• AIM: Reproduce the material word for word, starting with the line that contains "For every named target in this 533×2576" and ending with the line that contains "(04) 2296-7053 (319, 2348)", including both of those lines.

# start of DATA SUPPLIED

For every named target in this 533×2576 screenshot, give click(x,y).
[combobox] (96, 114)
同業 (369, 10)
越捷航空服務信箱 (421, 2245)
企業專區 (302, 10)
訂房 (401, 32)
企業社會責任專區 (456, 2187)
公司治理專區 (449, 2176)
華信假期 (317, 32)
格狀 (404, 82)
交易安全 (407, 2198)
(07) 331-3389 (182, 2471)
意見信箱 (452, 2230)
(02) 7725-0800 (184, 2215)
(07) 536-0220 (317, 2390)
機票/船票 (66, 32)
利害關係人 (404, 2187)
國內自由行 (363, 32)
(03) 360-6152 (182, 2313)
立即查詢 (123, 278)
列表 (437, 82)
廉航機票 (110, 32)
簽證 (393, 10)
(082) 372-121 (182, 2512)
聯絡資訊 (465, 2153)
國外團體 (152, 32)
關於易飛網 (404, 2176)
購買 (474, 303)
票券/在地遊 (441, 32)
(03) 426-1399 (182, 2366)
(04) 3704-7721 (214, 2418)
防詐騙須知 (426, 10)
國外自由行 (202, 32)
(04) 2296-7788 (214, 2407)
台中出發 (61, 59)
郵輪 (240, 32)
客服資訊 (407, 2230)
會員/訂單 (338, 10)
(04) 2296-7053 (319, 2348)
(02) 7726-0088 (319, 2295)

# end of DATA SUPPLIED
# start of DATA SUPPLIED

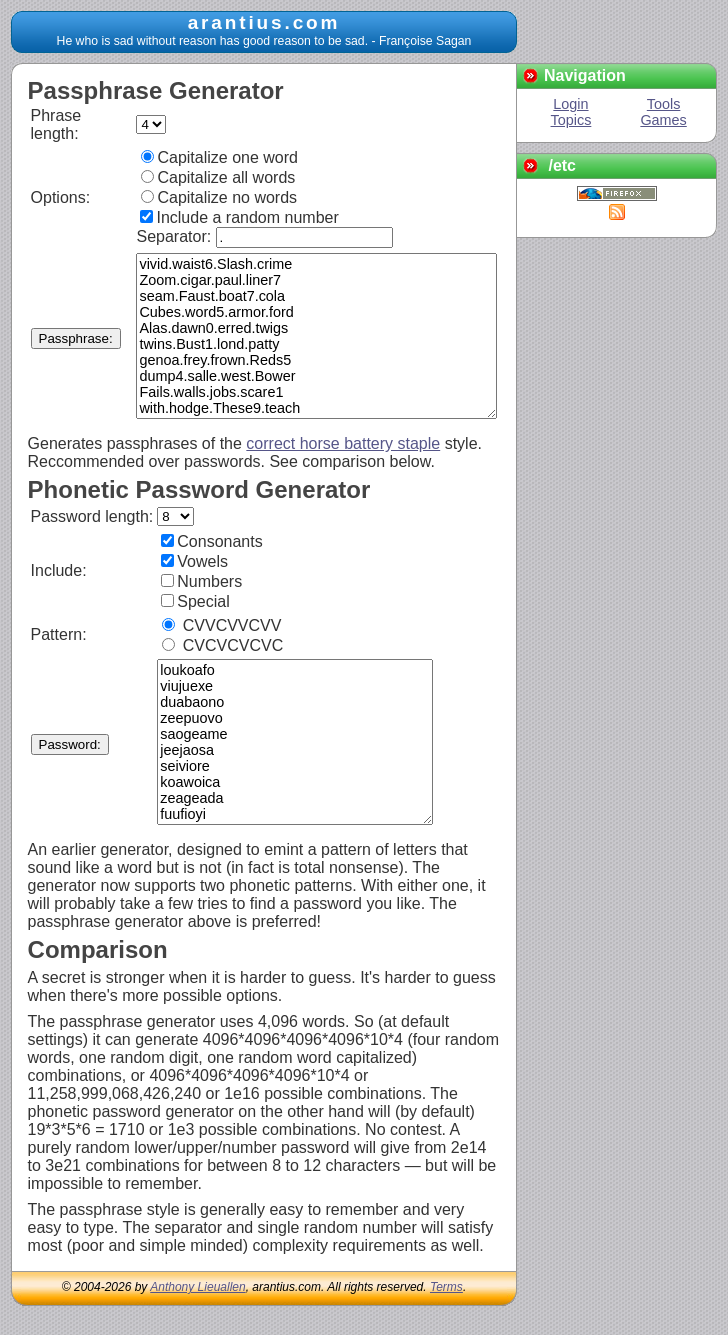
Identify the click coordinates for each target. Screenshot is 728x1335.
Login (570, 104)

# end of DATA SUPPLIED
# start of DATA SUPPLIED

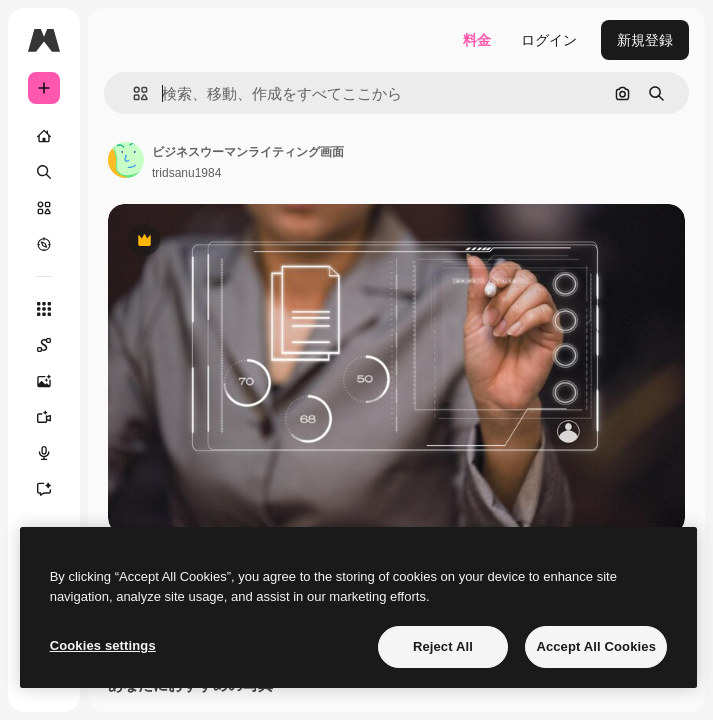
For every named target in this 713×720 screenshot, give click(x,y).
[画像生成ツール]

# end of DATA SUPPLIED

• COMPLETE RESPONSE:
For every named target in this 533×2576 screenshot, give click(x,y).
[combobox] (96, 114)
同業 (369, 10)
越捷航空服務信箱 (421, 2245)
企業專區 (302, 10)
訂房 (401, 32)
企業社會責任專區 (456, 2187)
公司治理專區 (449, 2176)
華信假期 (317, 32)
格狀 (404, 82)
交易安全 (407, 2198)
(07) 331-3389 (182, 2471)
意見信箱 (452, 2230)
(02) 7725-0800 (184, 2215)
(07) 536-0220 (317, 2390)
機票/船票 (66, 32)
利害關係人 (404, 2187)
國內自由行 (363, 32)
(03) 360-6152 (182, 2313)
立即查詢 (123, 278)
列表 (437, 82)
廉航機票 (110, 32)
簽證 (393, 10)
(082) 372-121 (182, 2512)
聯絡資訊 (465, 2153)
國外團體 (152, 32)
關於易飛網 (404, 2176)
購買 (474, 303)
票券/在地遊 (441, 32)
(03) 426-1399 (182, 2366)
(04) 3704-7721 (214, 2418)
防詐騙須知 (426, 10)
國外自由行 (202, 32)
(04) 2296-7788 (214, 2407)
台中出發 (61, 59)
郵輪 (240, 32)
客服資訊 (407, 2230)
會員/訂單 (338, 10)
(04) 2296-7053 (319, 2348)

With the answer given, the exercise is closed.